J Nyland et al. Knee Surg Sports Traumatol Arthrosc. 2013 Sep.

Abstract

Purpose: This retrospective study compared the influence of perceived sports involvement on lower extremity neuromuscular adaptations during single-leg countermovement jumping (CMJ), perceived knee function and internal health locus of control (HLOC) scores at a minimum 2-year post-anterior cruciate ligament reconstruction. The hypothesis was that subjects with higher-level sports involvement would display significant differences compared to subjects with lower-level sports involvement.

Methods: Uninvolved and involved lower extremity EMG amplitude (1,000 Hz), vertical ground reaction force (VGRF) (500 Hz) and kinematic (60 Hz) displacement differences were determined during single-leg CMJ. These data and International Knee Documentation Committee subjective knee survey scores, Multidimensional Health Locus of Control Survey internal HLOC subscale scores and sports activity characteristics were compared by sports involvement level.

Results: Subjects that regarded themselves as only sporting sometimes (Group 3, n = 26) had lower IKDC survey and internal HLOC scores, were more likely to decrease sports activities by two intensity levels than highly competitive (Group 1, n = 20) and well-trained/frequently sporting (Group 2, n = 24) subjects, and had greater peak landing VGRF differences suggesting decreased involved lower extremity loading compared to Group 2. During propulsion, Group 1 had greater gluteus maximus (GM) and gastrocnemius (G) EMG differences than Groups 2 and 3. Groups 1 and 2 had decreased vastus medialis (VM) EMG differences during propulsion than Group 3. During landing, Group 1 had greater GM and G EMG differences than Group 3.

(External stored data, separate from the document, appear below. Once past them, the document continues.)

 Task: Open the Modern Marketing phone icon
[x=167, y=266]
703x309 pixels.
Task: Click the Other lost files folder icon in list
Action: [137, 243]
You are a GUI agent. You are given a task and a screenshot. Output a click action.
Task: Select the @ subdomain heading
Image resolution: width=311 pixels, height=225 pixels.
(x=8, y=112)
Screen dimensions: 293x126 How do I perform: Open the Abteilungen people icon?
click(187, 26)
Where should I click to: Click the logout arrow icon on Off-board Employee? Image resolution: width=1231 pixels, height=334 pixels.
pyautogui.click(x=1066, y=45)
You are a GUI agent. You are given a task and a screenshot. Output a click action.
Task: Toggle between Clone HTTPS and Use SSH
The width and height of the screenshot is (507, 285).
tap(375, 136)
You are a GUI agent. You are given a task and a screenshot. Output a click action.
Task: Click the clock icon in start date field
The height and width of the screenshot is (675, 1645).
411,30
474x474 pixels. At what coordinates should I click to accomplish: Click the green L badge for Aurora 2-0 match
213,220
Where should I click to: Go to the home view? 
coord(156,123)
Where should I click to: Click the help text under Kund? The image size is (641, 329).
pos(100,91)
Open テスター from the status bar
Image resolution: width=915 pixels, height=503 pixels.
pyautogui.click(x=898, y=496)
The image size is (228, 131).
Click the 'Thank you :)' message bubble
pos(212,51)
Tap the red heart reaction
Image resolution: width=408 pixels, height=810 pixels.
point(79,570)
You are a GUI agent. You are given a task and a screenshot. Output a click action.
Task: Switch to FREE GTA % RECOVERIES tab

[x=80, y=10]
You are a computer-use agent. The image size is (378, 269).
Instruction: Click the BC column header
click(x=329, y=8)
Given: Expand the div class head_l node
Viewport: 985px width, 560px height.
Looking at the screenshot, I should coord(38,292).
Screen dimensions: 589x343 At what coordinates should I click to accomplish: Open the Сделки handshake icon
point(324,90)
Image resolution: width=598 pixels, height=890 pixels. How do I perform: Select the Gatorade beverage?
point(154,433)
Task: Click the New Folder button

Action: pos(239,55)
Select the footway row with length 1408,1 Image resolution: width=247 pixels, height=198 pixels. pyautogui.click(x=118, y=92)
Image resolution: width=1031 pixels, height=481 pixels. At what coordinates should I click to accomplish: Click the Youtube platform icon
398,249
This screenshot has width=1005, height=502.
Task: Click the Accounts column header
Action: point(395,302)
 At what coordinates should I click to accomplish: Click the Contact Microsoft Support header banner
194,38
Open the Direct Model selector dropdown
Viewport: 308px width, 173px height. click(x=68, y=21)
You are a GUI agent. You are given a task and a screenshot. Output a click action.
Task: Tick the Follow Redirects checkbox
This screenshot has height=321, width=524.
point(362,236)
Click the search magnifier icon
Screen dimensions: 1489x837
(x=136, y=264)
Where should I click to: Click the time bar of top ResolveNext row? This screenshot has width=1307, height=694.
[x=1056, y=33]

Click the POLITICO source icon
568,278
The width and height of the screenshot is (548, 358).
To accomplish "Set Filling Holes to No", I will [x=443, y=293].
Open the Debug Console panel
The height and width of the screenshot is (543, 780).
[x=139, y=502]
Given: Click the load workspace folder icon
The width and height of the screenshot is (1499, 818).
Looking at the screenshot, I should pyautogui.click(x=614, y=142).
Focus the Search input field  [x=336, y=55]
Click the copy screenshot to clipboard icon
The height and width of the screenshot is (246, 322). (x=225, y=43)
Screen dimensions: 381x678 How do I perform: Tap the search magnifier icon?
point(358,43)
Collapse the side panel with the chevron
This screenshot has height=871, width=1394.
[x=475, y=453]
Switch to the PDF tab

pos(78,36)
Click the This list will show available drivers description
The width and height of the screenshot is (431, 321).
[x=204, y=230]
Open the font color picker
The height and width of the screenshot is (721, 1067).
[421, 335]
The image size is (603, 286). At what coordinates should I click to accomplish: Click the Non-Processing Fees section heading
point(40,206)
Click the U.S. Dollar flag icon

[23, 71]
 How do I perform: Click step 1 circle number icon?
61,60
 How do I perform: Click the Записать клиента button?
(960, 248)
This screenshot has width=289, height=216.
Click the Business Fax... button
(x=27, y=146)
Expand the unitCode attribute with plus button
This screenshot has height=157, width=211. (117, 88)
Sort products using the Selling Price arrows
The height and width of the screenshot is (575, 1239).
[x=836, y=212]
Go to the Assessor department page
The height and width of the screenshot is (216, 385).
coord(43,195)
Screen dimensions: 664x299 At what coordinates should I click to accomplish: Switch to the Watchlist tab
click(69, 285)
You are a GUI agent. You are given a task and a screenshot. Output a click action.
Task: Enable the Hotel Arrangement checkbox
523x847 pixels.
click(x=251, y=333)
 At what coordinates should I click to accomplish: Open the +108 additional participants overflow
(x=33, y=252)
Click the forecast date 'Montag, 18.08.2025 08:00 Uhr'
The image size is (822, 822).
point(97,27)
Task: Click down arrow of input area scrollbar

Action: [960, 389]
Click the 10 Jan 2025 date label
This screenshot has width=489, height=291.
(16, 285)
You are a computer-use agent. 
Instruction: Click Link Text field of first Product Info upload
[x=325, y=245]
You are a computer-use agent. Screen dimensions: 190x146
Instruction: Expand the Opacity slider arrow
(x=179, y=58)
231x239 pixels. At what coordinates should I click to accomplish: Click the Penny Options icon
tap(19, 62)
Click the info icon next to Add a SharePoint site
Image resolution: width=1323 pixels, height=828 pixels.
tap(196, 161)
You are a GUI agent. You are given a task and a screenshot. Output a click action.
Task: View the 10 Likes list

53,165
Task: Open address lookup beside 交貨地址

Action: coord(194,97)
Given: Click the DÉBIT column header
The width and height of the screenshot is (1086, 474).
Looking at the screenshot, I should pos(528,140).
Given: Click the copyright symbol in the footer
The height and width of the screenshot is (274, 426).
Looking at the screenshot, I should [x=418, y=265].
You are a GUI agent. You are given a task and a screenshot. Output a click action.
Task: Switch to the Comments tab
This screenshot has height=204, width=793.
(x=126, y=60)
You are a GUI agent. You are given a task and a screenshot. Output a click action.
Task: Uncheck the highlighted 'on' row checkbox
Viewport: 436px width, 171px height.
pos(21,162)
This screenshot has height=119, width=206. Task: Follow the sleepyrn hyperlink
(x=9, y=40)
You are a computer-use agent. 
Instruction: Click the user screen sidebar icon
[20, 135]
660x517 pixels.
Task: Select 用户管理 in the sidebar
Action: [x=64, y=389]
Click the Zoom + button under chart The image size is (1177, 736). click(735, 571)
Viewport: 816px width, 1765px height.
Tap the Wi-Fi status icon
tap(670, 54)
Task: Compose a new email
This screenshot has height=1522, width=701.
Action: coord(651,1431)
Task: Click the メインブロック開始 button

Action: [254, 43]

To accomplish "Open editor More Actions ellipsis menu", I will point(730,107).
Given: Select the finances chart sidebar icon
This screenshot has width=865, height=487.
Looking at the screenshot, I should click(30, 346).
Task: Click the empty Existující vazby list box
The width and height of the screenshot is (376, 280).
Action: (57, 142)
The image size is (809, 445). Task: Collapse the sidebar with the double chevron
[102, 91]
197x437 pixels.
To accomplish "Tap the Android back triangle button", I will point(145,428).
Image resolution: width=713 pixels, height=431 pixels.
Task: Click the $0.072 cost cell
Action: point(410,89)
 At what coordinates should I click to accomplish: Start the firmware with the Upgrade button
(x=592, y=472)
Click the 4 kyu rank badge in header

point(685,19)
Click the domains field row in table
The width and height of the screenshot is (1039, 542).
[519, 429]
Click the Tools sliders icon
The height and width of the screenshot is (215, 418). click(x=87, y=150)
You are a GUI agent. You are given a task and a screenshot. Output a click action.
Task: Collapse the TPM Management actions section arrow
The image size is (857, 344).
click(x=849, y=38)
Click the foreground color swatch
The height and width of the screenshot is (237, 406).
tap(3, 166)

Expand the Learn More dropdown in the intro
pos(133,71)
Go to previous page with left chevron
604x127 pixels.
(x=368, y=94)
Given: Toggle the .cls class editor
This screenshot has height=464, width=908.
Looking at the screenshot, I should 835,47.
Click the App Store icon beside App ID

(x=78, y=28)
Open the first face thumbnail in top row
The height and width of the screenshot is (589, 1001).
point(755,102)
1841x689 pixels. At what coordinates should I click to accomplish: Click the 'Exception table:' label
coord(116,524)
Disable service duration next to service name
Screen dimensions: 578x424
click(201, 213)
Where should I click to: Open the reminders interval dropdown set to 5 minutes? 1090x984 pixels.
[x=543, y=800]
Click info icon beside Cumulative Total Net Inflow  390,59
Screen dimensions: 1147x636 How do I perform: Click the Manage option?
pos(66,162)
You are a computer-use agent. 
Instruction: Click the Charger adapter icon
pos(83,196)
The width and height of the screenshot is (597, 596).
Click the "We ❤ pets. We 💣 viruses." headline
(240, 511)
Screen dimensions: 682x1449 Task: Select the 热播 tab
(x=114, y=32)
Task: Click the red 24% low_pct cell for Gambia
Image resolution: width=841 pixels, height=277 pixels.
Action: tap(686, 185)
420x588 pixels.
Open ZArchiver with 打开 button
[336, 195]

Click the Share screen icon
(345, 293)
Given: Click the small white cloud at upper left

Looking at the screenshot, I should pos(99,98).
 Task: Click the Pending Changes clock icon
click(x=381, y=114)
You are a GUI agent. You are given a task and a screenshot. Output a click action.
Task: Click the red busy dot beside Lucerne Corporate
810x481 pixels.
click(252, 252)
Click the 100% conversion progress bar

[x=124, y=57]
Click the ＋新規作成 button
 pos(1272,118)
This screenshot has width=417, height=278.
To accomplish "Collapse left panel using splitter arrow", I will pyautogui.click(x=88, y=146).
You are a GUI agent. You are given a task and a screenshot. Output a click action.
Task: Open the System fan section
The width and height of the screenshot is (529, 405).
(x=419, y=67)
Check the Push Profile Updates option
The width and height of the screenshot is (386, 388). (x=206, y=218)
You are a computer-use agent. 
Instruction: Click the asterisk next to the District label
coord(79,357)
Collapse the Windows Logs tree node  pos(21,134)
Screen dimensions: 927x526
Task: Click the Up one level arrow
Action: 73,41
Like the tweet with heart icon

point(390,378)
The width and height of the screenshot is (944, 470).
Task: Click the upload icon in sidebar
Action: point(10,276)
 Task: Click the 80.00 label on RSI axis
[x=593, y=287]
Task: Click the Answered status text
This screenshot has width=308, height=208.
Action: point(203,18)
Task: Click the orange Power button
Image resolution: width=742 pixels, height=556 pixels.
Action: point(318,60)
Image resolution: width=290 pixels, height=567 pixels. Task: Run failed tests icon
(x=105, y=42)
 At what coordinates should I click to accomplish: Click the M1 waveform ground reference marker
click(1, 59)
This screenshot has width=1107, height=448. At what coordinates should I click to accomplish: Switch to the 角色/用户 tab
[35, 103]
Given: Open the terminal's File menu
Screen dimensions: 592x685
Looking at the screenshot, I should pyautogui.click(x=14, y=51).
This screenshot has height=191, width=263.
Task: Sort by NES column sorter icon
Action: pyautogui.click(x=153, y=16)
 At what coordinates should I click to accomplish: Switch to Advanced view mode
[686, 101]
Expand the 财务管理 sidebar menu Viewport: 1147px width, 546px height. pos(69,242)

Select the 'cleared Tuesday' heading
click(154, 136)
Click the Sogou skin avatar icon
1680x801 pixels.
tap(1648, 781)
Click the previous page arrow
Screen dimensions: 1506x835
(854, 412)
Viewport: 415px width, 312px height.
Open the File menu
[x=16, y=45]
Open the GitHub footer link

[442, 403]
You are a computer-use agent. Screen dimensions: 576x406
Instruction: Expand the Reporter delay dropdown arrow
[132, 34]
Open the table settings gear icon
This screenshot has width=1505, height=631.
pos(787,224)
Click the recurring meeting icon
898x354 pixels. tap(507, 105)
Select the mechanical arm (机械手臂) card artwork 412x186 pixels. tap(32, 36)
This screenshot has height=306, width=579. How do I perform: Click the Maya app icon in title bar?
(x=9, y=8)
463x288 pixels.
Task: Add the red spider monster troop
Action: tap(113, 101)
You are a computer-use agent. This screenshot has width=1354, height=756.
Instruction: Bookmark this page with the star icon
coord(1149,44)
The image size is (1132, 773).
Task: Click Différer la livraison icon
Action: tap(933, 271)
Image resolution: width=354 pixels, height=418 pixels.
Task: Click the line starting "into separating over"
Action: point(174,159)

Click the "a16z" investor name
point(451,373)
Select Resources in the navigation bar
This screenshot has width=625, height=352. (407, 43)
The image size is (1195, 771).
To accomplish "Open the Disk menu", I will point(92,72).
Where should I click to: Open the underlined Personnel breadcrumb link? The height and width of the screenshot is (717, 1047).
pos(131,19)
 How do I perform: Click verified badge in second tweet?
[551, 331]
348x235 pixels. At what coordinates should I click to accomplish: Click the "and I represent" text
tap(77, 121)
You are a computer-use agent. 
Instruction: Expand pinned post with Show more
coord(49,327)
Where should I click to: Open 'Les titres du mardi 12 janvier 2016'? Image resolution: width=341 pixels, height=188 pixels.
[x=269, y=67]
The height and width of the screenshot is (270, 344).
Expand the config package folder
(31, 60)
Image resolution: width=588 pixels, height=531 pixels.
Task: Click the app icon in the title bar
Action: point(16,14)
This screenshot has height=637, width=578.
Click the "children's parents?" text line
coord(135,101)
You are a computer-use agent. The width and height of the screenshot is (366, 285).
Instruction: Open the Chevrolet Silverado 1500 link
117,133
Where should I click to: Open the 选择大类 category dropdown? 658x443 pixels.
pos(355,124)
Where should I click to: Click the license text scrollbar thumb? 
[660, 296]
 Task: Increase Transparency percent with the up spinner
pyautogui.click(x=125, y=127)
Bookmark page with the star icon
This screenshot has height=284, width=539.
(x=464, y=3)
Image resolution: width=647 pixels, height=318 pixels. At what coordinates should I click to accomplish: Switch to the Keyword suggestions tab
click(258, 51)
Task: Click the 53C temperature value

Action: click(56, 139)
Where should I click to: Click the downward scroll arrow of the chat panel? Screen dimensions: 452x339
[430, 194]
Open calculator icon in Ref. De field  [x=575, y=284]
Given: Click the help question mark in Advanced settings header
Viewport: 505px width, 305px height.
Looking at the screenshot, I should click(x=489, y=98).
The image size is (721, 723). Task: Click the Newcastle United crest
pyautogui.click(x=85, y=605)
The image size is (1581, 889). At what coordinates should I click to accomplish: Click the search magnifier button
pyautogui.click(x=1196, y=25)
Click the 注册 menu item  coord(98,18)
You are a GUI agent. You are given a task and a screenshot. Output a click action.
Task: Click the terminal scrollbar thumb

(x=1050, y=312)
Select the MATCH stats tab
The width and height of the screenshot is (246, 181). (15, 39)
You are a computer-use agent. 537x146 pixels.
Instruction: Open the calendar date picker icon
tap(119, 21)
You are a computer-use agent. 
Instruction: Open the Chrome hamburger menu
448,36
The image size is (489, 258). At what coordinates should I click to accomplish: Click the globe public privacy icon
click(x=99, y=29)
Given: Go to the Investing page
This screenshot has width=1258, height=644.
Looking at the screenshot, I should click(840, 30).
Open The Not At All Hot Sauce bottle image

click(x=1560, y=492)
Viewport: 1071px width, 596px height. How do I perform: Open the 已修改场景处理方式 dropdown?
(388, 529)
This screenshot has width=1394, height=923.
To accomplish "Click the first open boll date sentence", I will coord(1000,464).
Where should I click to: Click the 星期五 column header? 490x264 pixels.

Conclusion: Subjects with higher-level sports involvement up-regulated involved lower extremity GM and G activation and down-regulated VM activation. This adaptation may enable continued higher-level sports participation while minimizing knee joint forces. Perceived higher-level sports involvement was related to neuromuscular adaptations, better subjective knee function, a more internal HLOC and higher sports activity intensity.

Level of evidence: Therapeutic case series, level IV.